__Reading passage__:
* BEGIN *
X_train, Y_train = Make_Dataset(dataset_path, 8000, 'off') # the final number of training images is set to 8000.

print('Definition of the Validation set')
print('\n')

X_val, Y_val = Make_Dataset(dataset_path, 1200, 'off') # the final number of validation images is set to 8000.

In [None]:
# Defining the characteristics of the data that are generated from the available images
image_datagen = ImageDataGenerator(rotation_range = 23,
                                   width_shift_range = 0.21,
                                   height_shift_range = 0.21,
                                   horizontal_flip = True,
                                   vertical_flip = False,
                                   zoom_range = 0.28,
                                   fill_mode = 'nearest')

#Data augmentation
val_datagen = ImageDataGenerator()

#Generator
seed = 1
def XYaugmentGenerator(X1, y, seed, batch_size):
    genX1 = image_datagen.flow(X1, y, batch_size=batch_size, seed=seed)
    genX2 = image_datagen.flow(y, X1, batch_size=batch_size, seed=seed)
    while True:
        X1i = genX1.next()
        X2i = genX2.next()
        yield X1i[0], X2i[0]

# Run the following block if the training is from scratch: round one.
* END *
Data records
* BEGIN *
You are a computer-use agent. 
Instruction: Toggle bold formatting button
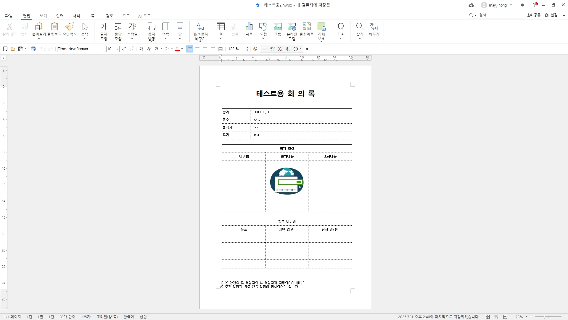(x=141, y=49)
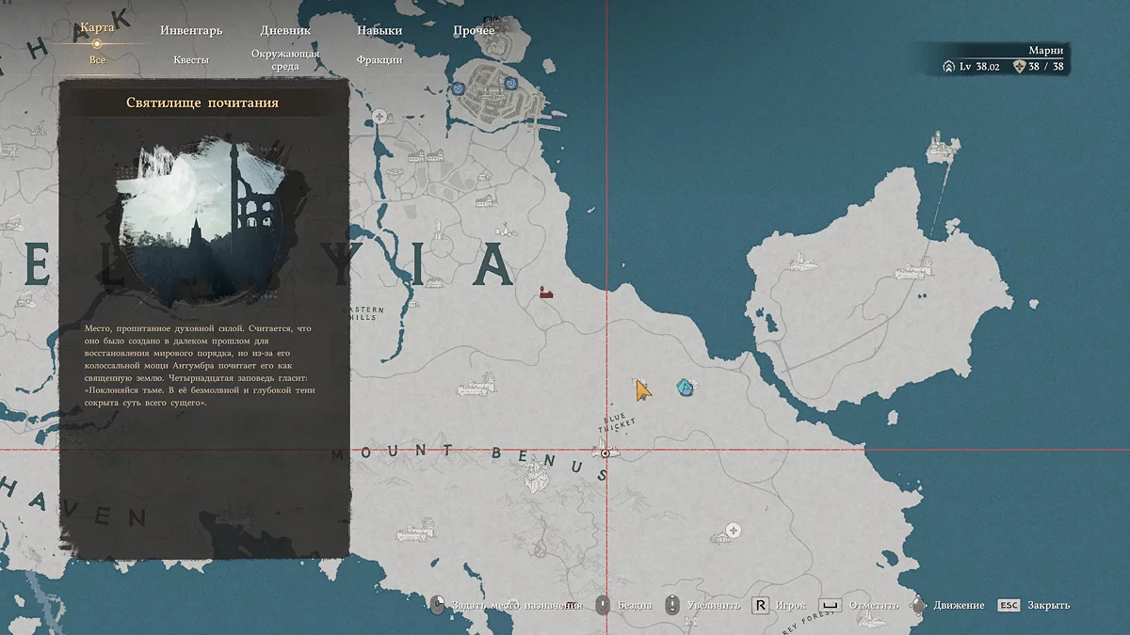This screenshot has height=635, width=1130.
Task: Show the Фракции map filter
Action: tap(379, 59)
* END *
__Instructions to follow__:
Decide whether each statement agrees with the code excerpt, answering yes or no and quoting the words that settle it: (a) horizontal flipping is switched on for the training image generator; (b) vertical flipping is switched on for that generator; (c) the seed is set to 1.

__Task result__:
(a) Yes: "horizontal_flip = True"
(b) No: "vertical_flip = False"
(c) Yes: "seed = 1"